How Yoda Ruined My Theology

Yoda There Is No Try

Star Wars is back and is force-choking every Box Office record in its path! Amid all the hoopla, I’ve done my fair share of rewatching clips from the old movies.

Because of what Darth Lucas did to Yoda in the prequels, I had forgotten how incredibly philosophical and wise the character of Yoda was in the original trilogy.

One of the most iconic scenes is when Luke Skywalker is training with Yoda in the swamps of Dagobah. Luke’s spaceship sinks deeper into the swamp and Yoda exhorts him to use the force to raise the ship from the miry bog. “Okay,” Luke reluctantly agrees. “I’ll give it a try.”

“No,” Yoda retorts. “Try not. Do or do not. There is no try.”

In some sense, I understand what the Jedi Master is trying to say: Don’t put unnecessary limitations on yourself. But the “dark side” of such advice can destroy one’s theology of discipleship faster than the Death Star destroyed Alderaan in A New Hope.

Trying is a part of God’s salvation.
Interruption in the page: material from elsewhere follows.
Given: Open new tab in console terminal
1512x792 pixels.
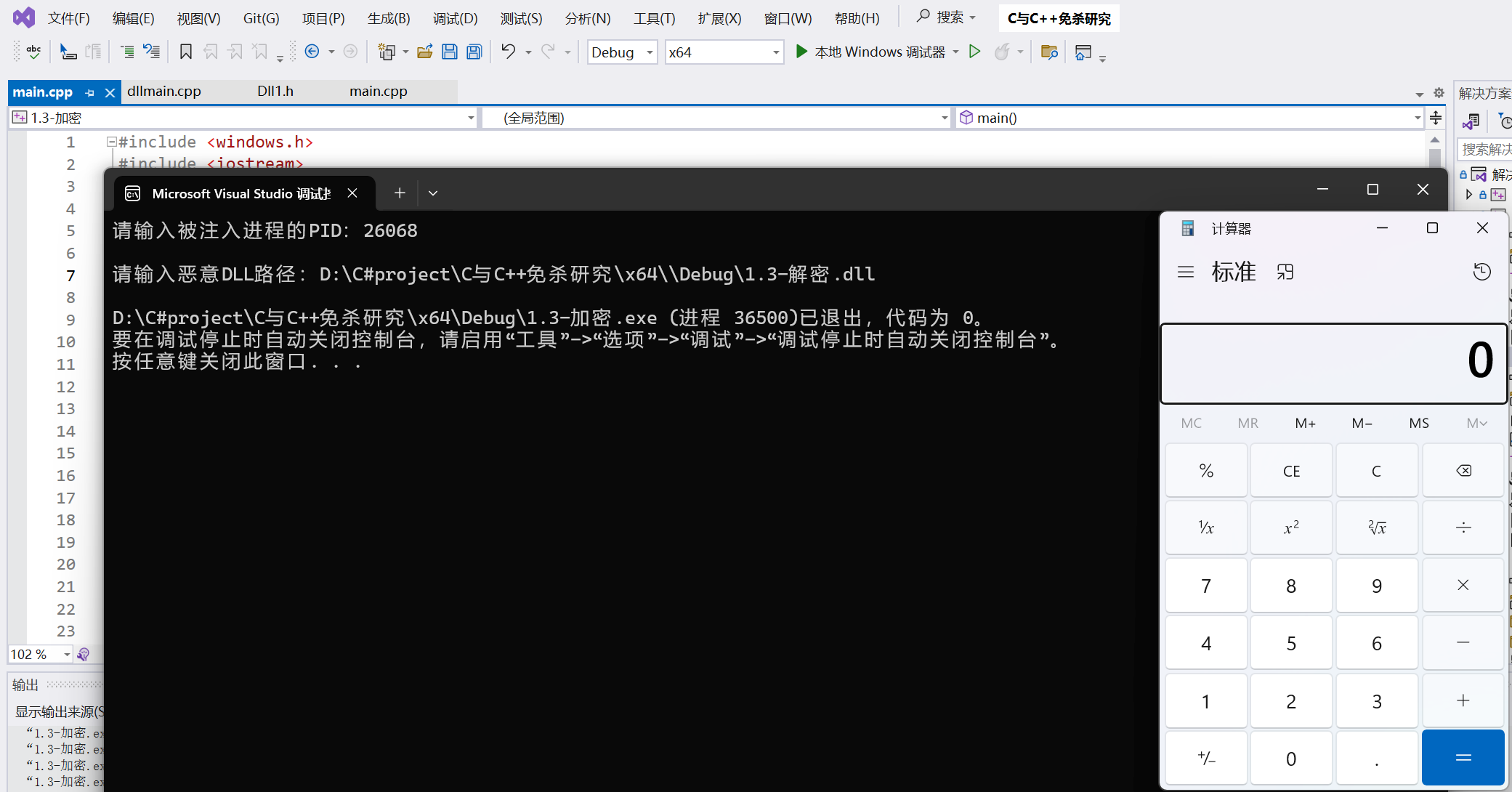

This does not mean that we are saved by our trying. Rather, through grace, God’s Spirit empowers us to move toward the fullness of our salvation. God is still the mover, but we must surrender to being moved. Salvation is still the unearned and freely-given gift of God, but grace remains cooperative.

In his sermon entitled The Scriptural Way of Salvation, John Wesley writes, “From the moment of our being born again, the gradual work of sanctification takes place. We are enabled by His Spirit to overcome the deeds of the body and our evil nature. As we are more and more dead to sin, we are more and more alive to God.” He continues, “Thus we wait for entire sanctification, with full salvation from all our sins, including pride, self-will, anger, and unbelief. As the Scripture expresses it, we go on to perfection.”

Growing in God’s salvation is a gradual process. It’s not something that happens in a matter of par-secs. It requires faith, discipline, and the God-given power to grow in grace.

Sorry Yoda. There is definitely a try.

What worries me is that too many people experience justification and assume that their sinful habits have been destroyed and their seat reserved in heaven. But then, after some time passes, these people fall once again into the snares of temptation and sin regains a foothold. Faith turns to doubt and assurance turns to fear. And if Master Yoda has taught us anything, it’s that fear leads to the dark side.

What these people do not realize is that while we are justified by Christ and freed from the power of sin and death, we must still struggle against temptation and the forces of evil. We have been freed from the penalty of our sin but we must still struggle against the effects of our sin. Yes, we are justified, but we have not yet been fully sanctified. We must continue to respond to God’s grace and seek him. We must continue to confess our sins before God and one another. We must seek God in Christian community, through the sacraments, and through the means of grace.

We must continue to try, because without trying there is not sanctification.

How might this understanding of salvation change the way you approach discipleship in your ministry?

How can you foster a community of trying that celebrates success and remains gracious through failures?